データベース『世界と日本』(代表:田中明彦)
日本政治・国際関係データベース
政策研究大学院大学・東京大学東洋文化研究所

[文書名] 日・インド・ビジネス全体会合 安倍総理スピーチ

[場所] 
[年月日] 2017年9月14日
[出典] 首相官邸
[備考] 
[全文]

 ナマスカール(こんにちは)。私は常々こう述べています。日印関係は世界で最も可能性を秘めた2国間関係である。強いインドは日本のためになる。強い日本はインドのためになる。そしてこう述べるとき、何よりも大事なのは経済力。経済力は国力の源泉です。私とモディ首相は確信しています。日本の高い技術とインドの豊富な優秀な人材が協力すれば、日印を起点に世界を相手にしたものづくりができる。本日多くの先人がまいた種が大きく花開き、そして果実となって実を結んでいるのに大変勇気づけられます。我が国は官民を挙げてモディ首相の進めるメイク・イン・インディアを後押しします。例えば、モディ首相がグジャラート州首相時代に、鈴木修会長と決断し、約3年の月日を経て開所に至ったスズキ新工場は、現状25万台の年間生産台数を、将来75万台へと3倍に増強する予定です。グジャラートで生産された自動車の販売は、インド国内から世界へと広がっていきます。

 モディ首相の英断により、インドは環境大国へと変貌を遂げようとしています。次世代自動車の時代の到来は、インド、そして世界で現実となりました。そして、インドは世界のし烈な競争に打ち勝つための未来への布石を打たなければなりません。その鍵を握るのが電池生産。スズキ、デンソー、そして東芝が力を合わせてインド初の自動車用電池工場の建設を、ここグジャラートで予定しています。

 高い技術を有する大企業、中小企業が熱いまなざしを向けています。本日、日系企業15社が参加し、グジャラートへの投資に関心を表明しました。そして投資環境は更に良くなります。今般の日印投資促進ロードマップにより、新たにここアーメダバードにジェトロ(日本貿易振興機構)のビジネスサポートセンターを設置すること等を通じ中小企業の進出を後押しします。

 本日、ビジネス・リーダーズ・フォーラムから大変貴重な提言を頂きました。かかる提言を踏まえ、日印双方が一層の知恵を絞れば、今後更に多くの企業が集まり、日印ものづくり新時代は必ず進化します。

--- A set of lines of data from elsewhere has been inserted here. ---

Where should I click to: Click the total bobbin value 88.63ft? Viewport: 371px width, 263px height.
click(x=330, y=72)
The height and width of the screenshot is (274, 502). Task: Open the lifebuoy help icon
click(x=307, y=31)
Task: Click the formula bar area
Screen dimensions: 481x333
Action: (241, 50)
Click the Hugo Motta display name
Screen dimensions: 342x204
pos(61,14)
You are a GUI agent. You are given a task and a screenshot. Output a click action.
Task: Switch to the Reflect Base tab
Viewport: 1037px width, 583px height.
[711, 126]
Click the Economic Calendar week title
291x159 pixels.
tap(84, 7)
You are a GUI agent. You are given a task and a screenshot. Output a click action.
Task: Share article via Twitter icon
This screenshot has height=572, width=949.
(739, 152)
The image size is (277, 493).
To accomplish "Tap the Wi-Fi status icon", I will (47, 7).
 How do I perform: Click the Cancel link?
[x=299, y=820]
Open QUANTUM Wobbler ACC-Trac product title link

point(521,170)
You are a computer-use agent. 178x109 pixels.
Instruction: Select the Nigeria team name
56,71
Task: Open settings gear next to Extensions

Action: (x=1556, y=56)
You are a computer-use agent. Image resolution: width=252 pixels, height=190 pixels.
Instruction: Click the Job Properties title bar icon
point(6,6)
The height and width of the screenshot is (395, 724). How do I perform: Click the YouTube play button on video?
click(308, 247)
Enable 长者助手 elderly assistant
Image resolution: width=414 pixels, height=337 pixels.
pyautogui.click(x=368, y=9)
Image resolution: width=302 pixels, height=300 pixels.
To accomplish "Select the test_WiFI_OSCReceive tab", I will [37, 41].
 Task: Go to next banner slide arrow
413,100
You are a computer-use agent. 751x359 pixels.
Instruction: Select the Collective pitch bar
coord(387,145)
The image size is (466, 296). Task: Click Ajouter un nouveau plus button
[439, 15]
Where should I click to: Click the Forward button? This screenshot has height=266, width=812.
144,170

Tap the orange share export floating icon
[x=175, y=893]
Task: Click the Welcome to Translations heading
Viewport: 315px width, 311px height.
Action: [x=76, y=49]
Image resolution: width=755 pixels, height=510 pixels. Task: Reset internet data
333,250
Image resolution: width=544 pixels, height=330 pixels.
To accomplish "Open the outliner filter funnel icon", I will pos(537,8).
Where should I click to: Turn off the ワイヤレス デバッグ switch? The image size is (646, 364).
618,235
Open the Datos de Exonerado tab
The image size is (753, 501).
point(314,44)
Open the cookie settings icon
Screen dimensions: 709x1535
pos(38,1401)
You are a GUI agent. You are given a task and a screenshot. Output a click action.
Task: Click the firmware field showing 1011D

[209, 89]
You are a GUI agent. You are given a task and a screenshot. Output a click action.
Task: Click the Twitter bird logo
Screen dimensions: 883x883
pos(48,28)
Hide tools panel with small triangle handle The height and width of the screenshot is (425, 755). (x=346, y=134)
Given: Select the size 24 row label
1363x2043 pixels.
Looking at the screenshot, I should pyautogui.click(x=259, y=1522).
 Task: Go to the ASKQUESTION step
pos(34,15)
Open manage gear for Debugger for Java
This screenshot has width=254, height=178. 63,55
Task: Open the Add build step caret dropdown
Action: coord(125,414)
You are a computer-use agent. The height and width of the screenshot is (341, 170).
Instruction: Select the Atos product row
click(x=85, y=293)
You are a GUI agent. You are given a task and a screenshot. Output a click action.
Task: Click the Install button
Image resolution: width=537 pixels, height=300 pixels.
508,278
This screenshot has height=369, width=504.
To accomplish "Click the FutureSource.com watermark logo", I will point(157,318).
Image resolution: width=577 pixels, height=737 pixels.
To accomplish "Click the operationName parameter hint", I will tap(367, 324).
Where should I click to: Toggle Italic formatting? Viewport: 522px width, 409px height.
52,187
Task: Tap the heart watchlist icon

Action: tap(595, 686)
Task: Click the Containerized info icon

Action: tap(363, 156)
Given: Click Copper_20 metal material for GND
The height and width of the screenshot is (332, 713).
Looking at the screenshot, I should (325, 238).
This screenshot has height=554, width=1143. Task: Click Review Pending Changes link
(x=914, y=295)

 私はモディ首相のスキル・インディアにも貢献したいと思います。日本企業は即戦力となる現場のリーダー人材を熱望しています。この夏、スズキ、トヨタ、ダイキン、ヤマハによる日本式ものづくり学校4校が開校し、今後、日立建機、トヨタ通商による開校も予定されていることをうれしく思います。更に日本語教育。インド政府と協力し、今後5年間で100の大学で1000人の日本語教師を育成します。

 私は、インドの若者に言っておきたい。是非、日本式ものづくり学校に来てください。日本語を勉強してください。そして、将来インドの発展を担う日系進出企業の一員になっていただきたい。

 インド、太平洋という2つの海、これを取り巻くアジアからアフリカに至る一帯が有機的に結びつくことが、今後の世界経済発展の鍵となります。これを実現するため、アジア・アフリカ各地でインドと共に協力プロジェクトを進めます。

 最後は人と人とのつながりです。私は日本の人々とインドの人々のつながりをもっと抜本的に増やしたい。インドから日本への旅行者は5年で倍増し、昨年には12万人となりました。しかし、もっともっと日本に来ていただきたいと考えています。

 日本にはインドに起源を持つ寺社仏閣から数学、ITを活用した最新テクノロジーがあり、多くのインドファンもいます。また、自然も四季折々に見せる姿を変化させます。また、おいしいインド料理屋もたくさんあります。インドの皆さんのお越しを国を挙げて歓迎いたします。

 私もこれまでに何度もインドを訪れ、その度に成長と伝統のダイナミズムに魅了されてきました。2年前にモディ首相と共に訪問したヴァラナシに、今回、日印友好の証(あか)しとして国際会議場の建設を支援することを決定しました。国際会議場を通じて、日本とインドの人々の交流が更に深まりインドの魅力が世界に発信されることを期待しています。

 60年前に日本の総理大臣として貴国を初めて訪問したのは、私の祖父の岸信介であります。その際、ネルー首相と祖父は首脳会談を行い、そして首相官邸の前に集まった数万人の人々に対して祖父を紹介してくれました。当時日本はまだそれほど豊かではなかった。そしてその敗戦国の首相を、当時ネルー首相は、私が最も尊敬する国日本の首相だ、と紹介してくれました。そのとき祖父は感激し、自分は生涯インドの友人でありたいと、こう心に誓ったそうであります。

 昨日私がグジャラートにやって来たとき、約5万人の方々が街頭に出て私たちを歓迎していただきました。私も本当に、妻も感激しました。そして私たちも、生涯グジャラートのそしてインドの友人であろうと、こう心に誓いました。

 私とモディ首相は、今回10回目の首脳会談を行いました。これからも回数を重ねてまいります。そして友情を更に深めていきたいと思います。深い友情で結ばれ、共に繁栄の未来を進もうとする日本とインド、ここに集われた皆様は、両国関係の歴史に新たな1ページをつづる方々です。今日この日が日本、インド、そして皆様を一層結びつける機会となることを心より願います。ダンニャワード(ありがとうございました)。